Statement of Rep. Dwight Evans on A Review of SBA’s 504/CDC Loan Program
Washington, DC, June 29, 2017
“A Review of SBA’s 504/CDC Loan Program”
Statement of the
Hon. Dwight Evans, Ranking Member
United States House of Representatives, Committee on Small Business
Subcommittee on Economic Growth, Tax, and Capital Access
Thursday June 29, 2017 at 10:00 am
In order for small firms to play their traditional, job-creating role, a number of factors must be in place. Perhaps the most important ingredient is the availability of capital. However, obtaining conventional credit can be particularly difficult for small businesses – making the Small Business Administration’s lending programs critical to filling this gap.
As a result of SBA programs, entrepreneurs are provided with greater access to capital through the extension of federal guarantees on a long-term basis. Namely, SBA’s 504 program helps small businesses obtain long-term financing for major assets, such as real estate and equipment. It gives them much needed access to capital on par with their larger counterparts.

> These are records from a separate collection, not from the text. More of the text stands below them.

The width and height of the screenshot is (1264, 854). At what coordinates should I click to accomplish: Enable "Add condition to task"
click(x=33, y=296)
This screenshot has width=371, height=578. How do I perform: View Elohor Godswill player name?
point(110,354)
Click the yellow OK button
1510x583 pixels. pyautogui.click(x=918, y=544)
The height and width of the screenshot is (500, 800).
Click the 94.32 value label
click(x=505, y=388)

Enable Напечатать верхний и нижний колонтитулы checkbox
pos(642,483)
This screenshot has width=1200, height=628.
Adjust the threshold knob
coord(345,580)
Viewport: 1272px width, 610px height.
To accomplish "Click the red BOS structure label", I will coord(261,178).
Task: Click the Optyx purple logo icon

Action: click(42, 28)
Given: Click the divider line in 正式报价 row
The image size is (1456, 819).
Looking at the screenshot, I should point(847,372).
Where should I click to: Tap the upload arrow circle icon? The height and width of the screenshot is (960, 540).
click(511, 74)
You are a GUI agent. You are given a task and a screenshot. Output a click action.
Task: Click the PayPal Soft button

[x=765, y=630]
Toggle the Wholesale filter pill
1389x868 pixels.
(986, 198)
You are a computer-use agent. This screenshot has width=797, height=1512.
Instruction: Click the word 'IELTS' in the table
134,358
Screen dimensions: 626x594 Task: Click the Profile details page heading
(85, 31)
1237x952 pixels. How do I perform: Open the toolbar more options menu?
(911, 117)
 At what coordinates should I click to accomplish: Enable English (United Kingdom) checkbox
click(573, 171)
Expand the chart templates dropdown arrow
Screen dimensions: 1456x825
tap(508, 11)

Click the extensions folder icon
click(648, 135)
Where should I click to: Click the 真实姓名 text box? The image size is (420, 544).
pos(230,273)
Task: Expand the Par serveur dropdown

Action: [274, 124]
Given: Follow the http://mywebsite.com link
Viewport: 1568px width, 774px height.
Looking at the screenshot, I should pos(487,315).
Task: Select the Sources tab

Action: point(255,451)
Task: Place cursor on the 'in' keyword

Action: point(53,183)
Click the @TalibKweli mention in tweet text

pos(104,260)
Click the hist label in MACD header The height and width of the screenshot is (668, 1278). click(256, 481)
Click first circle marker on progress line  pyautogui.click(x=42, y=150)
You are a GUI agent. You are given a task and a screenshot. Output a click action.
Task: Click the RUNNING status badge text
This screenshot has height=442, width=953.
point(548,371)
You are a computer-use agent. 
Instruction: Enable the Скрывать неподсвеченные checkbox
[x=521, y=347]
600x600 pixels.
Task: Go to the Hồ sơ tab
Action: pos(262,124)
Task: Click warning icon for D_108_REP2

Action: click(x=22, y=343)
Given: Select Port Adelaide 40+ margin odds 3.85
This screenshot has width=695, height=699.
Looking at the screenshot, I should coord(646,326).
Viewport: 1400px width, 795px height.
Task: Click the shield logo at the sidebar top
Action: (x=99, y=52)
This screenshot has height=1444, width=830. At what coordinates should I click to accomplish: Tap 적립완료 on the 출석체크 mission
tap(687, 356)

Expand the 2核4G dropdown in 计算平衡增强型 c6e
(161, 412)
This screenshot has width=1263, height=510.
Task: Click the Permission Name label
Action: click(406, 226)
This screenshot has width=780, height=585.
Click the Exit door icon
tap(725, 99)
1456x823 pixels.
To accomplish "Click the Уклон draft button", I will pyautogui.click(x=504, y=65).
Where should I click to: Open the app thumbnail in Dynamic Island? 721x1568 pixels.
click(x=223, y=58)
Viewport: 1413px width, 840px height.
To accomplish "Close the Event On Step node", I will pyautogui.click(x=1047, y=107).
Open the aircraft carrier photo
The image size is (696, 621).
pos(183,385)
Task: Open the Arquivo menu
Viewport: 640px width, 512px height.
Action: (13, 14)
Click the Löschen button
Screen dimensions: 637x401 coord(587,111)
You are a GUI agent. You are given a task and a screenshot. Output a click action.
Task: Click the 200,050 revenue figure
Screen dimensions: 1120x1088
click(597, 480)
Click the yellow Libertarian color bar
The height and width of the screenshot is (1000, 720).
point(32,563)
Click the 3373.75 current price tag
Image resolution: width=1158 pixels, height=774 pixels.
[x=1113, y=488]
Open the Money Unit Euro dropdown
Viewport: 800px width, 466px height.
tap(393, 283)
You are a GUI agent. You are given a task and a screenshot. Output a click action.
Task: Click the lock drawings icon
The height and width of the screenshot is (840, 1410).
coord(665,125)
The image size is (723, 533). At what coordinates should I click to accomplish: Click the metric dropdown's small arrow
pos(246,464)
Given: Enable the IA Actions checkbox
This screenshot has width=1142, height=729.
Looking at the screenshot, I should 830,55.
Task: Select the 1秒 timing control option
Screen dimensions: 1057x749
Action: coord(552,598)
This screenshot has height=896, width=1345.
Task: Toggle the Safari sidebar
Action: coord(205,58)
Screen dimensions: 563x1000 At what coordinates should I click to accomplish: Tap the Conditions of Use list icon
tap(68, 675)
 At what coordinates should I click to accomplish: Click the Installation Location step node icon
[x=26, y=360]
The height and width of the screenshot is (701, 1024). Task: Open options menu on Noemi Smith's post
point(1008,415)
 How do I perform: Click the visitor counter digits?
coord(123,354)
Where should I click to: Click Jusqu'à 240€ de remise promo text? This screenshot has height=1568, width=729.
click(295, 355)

Most importantly, financing under this program is secured through a unique three part structure, requiring as little as 10 percent put down by the small business borrower. The rest of the funds are provided by the banking partner at 50 percent and 40 percent by a Certified Development Company, a local non-profit, corporation.
The 504/CDC program was not only designed to assist small firms in obtaining necessary capital, it was meant to spur economic development and create and retain jobs. Since its inception, the program has supported over 2 million jobs. In fact, a two year study of the program concluded that two-thirds of borrowers reported job growth within two years of receiving the loan and averaged nearly 12 new jobs.
It should also be noted that the 504 program experienced three consecutive years of growth and grew nearly 7 percent to over $4.7 billion in fiscal year 2016. Nevertheless, a few issues have been presented to the committee that may point to ways that the program could operate more effectively. For example, concerns have been raised about the decline in loan volume since the program’s peak, as well as the secondary market and the use of 7(a) loans over 504 loans.
And, while 504 loans are made throughout the United States and U.S. territories, they tend to be concentrated in very specific areas of the country. For instance, just over a handful of states account for over half of approved loans. I applaud the great effort made by lenders making these loans. Yet, I am disappointed that just over a quarter of 504 loans are going to minority-owned businesses and that many lenders remain somewhat hesitant to approve more than a few of them each year. I hope to hear from witnesses about finding solutions to improve the program and reach more underserved populations.
Today’s hearing will provide us with an opportunity to hear experiences of 504 partners and what can be done to better facilitate the use of the program. Overall, we are seeking to ensure that the 504 program works for CDCs and banking partners, who in turn must make it work for their small business borrowers.
On that note, I would like to thank our witnesses for taking time to be here. Their views and experiences will be valuable to this Committee as we consider how best to meet entrepreneurs’ capital needs.